Policy Gradients

An approach to solving reinforcement learning (RL) problems by learning the policy directly. For e.g. parametrize policies for discrete actions by \(\pi_\mathbf{\theta}(A_t|S_t) = \frac{1}{Z}e^{\mathbf{\theta}^T\phi(S_t,A_t)}\) or for continuous actions \(\pi_\mathbf{\theta} \sim N(\mathbf{\theta}^T\phi(S_t),\sigma^2)\).

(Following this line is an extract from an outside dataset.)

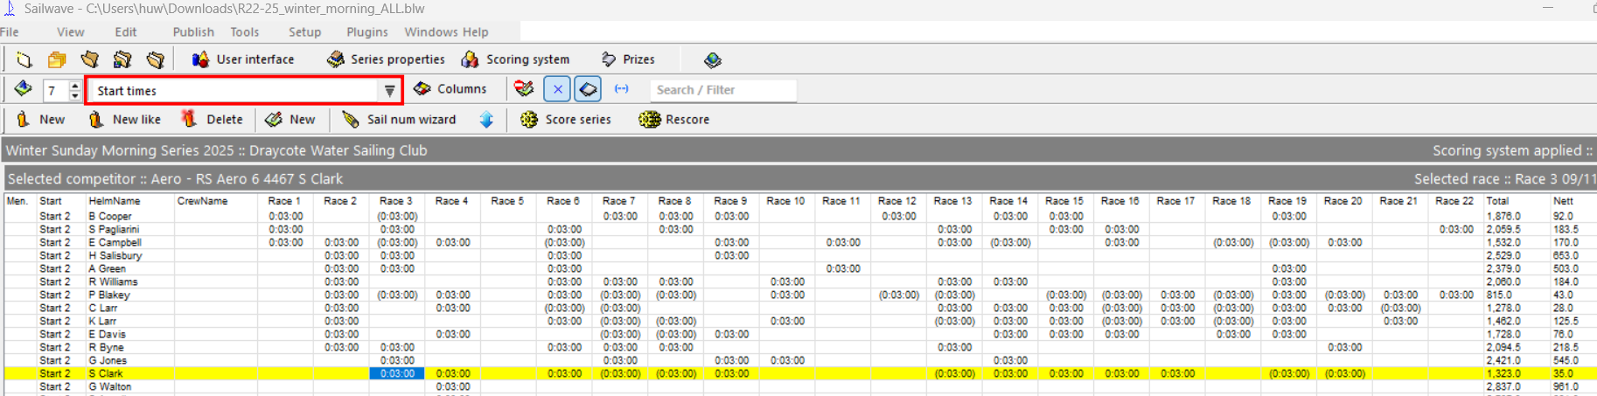This screenshot has width=1597, height=396.
Task: Click the Search / Filter field
Action: click(x=722, y=90)
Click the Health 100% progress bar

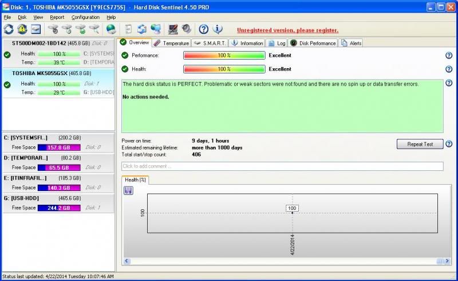tap(224, 69)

The quality of the policy can be measured by the cumulative reward, \(R(\theta) = \mathbb{E}[\sum_{t=0}^T \gamma^t R_t]\). To learn a good policy, we use gradient ascent on \(R(\theta)\): \[ \theta_{m+1} \rightarrow \theta_m + \alpha_m \nabla_\theta R(\theta)|_{\theta=\theta_m}\]

Where the sequence \(\alpha_m\) satisfies \(\sum_{\mathbb{N}} \alpha_m = \infty, \sum_{\mathbb{N}} \alpha_m^2 < \infty\).

To get the gradient, first denote the trajectory \(\mathbf{\tau} \sim \mathbb{P}(\mathbf{\tau}|\mathbf{\theta}) = \mathbb{P}(S_0)\prod_{t=0}^H\mathbb{P}(S_{t+1}|S_t,A_t)\pi_\mathbf{\theta}(A_t|S_t)\). The expected cumulative reward can be written as \(R(\mathbf{\theta}) = \mathbb{E}_\mathbf{\tau}[R(\mathbf{\tau})] = \int \mathbb{P}(\mathbf{\tau}|\mathbf{\theta})R(\mathbf{\tau}) \; d\mathbf{\tau}\). Using the likelihood ratio trick, \[ \nabla_{\mathbf{\theta}}R(\mathbf{\theta}) = \int \nabla_\mathbf{\theta} \mathbb{P}(\mathbf{\tau}|\mathbf{\theta})R(\mathbf{\tau})d\mathbf{\tau}\] \[\int \mathbb{P}(\mathbf{\tau}|\mathbf{\theta}) \nabla_\mathbf{\theta}\log \mathbb{P}(\mathbf{\tau}|\mathbf{\theta})R(\mathbf{\tau})d\mathbf{\tau} = \mathbb{E}_{\mathbf{\tau}}[ \nabla_\mathbf{\theta}\log \mathbb{P}(\mathbf{\tau}|\mathbf{\theta})R(\mathbf{\tau})]\]

We can reduce variance by subtracting a baseline value \(b\) from the reward - the intuition is that the optimal policy does not care about a reward function that is modified by an additive constant. The REINFORCE Algorithm chooses the optimal baseline that minimizes the variance of the estimator.

Thoughts

Relate the \(\alpha_m\) sequence to Robbins-Monro.
Mention behavourial cloning.
TODO Policy Gradient Theorem, Off-Policy Policy Gradient, Using Natural Gradients.